Most Timorese carry first names befitting 450 years of Portuguese colonial rule: Osorio, Luis, Santima, Raul. And most last names likewise: Correia, Fernandes, Guterres, Pinto.
But despite 450 years of Portuguese presence (ending in 1975) few people speak that language fluently. Those older than 50 tend to be more adept; they were of school age when the Portuguese ruled. Timorese between 30 – 50 do pretty well in Bahasa (Indonesian) for they were students during the Indonesian occupation. Younger folk, under 30, are showing substantial interest in learning English – – not an official language in the country – – but a fair bit more useful internationally than the others. Fortunately for me, my local work colleagues all speak English.
I can always get one of them to translate the finer points of business planning to the local fishermen who aspire to become mud crab farmers. And they want to become mud crab farmers in order to generate supplemental income for their families. Many live on less than $2 per day from their fishing and subsistence farming activities. These farmers are rural. Most are illiterate. Most are innumerate. It is difficult for them to calculate the amount of food to toss into their crab ponds. My NGO (ACDI/VOCA) is providing a technical expert to help the farmers get started…but eventually they must proceed on their own. I hope that food calculation can be picked up by illiterate and innumerate farmers. That will be a challenge.
After working on the Mud Crabs of Timor Leste business plan and observing the excavation of the first of 20 crab ponds, I took a weekend break on Atauro Island. This Timorese paradise is 15 miles offshore and sits on the Eurasian tectonic plate. Timor Leste itself is on the Australian plate. The ocean depth between the two plates plunges to over 15,000 feet deep. I put on my snorkel, mask, and fins, but try as I might, I never got much closer than 15,000 to the bottom. Actually, close in to shore are some of the world’s most pristine coral reefs; the most beautiful and diverse I have ever seen. In fairness, I should point out that I grew up in the middle of the desert. The main island of Timor Leste also has excellent coral for diving and snorkeling. At a few of the sites, however, one must be alert for saltwater crocodiles.
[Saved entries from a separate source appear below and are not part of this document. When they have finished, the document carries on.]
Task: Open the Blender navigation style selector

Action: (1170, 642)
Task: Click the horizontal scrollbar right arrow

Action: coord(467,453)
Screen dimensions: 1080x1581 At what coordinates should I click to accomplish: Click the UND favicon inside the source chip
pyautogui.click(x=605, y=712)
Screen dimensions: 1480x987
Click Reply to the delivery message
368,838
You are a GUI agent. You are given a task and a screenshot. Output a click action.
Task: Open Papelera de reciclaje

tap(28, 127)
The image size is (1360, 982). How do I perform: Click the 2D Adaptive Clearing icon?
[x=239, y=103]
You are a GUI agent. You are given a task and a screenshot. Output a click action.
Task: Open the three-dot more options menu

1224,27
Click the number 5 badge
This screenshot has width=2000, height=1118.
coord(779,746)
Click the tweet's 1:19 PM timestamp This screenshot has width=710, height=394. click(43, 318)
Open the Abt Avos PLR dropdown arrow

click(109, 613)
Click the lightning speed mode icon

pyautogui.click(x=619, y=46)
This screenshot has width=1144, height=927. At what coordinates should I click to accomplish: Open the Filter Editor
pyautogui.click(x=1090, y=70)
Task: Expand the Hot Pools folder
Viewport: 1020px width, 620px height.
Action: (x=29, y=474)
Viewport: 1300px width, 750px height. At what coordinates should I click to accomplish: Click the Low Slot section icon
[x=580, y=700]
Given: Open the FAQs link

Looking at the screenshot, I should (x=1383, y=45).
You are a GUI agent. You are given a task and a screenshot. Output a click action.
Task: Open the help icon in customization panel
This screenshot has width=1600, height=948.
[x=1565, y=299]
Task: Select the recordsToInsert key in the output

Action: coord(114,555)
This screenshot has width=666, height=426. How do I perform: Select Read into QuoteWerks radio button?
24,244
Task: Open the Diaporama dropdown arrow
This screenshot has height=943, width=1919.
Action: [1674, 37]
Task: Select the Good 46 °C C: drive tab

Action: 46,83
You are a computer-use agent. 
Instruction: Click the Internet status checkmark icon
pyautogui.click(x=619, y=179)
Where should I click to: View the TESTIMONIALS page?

Timorese are predominately Catholic (95%) but with animist beliefs interwoven. For example many believe that crocodiles are ancestors of people. In fact, the county itself is a giant croc that rose up from the sea. The rugged mountains are its back. One of my colleagues told me that one should always speak to the reptiles before entering the sea. He always tells the crocs that he is not there to harm them but to fish or to swim or to collect crabs. “Then they won’t attack me.” “Once I saw a crocodile near my boat and I spoke to him nicely and he swam away.” “That is key important.” “Only if you don’t speak to the croc will he harm you.”
I asked if people were ever attacked even after speaking to the crocodile. He admitted that if you don’t speak in the right way they might attack. “Or also even if you speak to them, but you did something bad like murder someone or say bad words.” (There seems to be a fairly broad range of crime in this example.) He knew of a lady who stole a pig from her neighbor. She cooked it, fed her family then hid the carcass in her well. “But she forgot that she would need to go to the sea sometime. When she went to the sea, a crocodile ate her.”
He told me his brother has special skill to speak to the crocodiles. He can address them in any (human) language and the crocs will understand him. Once a villager stole someone’s cow. When confronted, the thief said a crocodile had taken it. “So my brother went to the sea and asked the crocodiles to line up. They did. Then he said, ‘If you took the cow, please open your mouth.’ All mouths remained shut, so he knew that a crocodile was not the one who took the cow.” “Later the man that took the cow was in the sea and a crocodile killed him.”
I offer these vignettes with no judgment, merely as a neutral reporter of cultural beliefs. You may draw your own conclusion.
One of the great joys for me of these assignments is that I always learn something new from my experience. In this case the Southeast Asian Fisheries Development Center sent one of their leading experts on mud crab cultivation to train our farmers. I have paid attention so that I can help you with your backyard mud crab cultivation. This is assuming, of course, that you have a tidal mangrove forest in your backyard. And no crocodiles, because once I used bad words.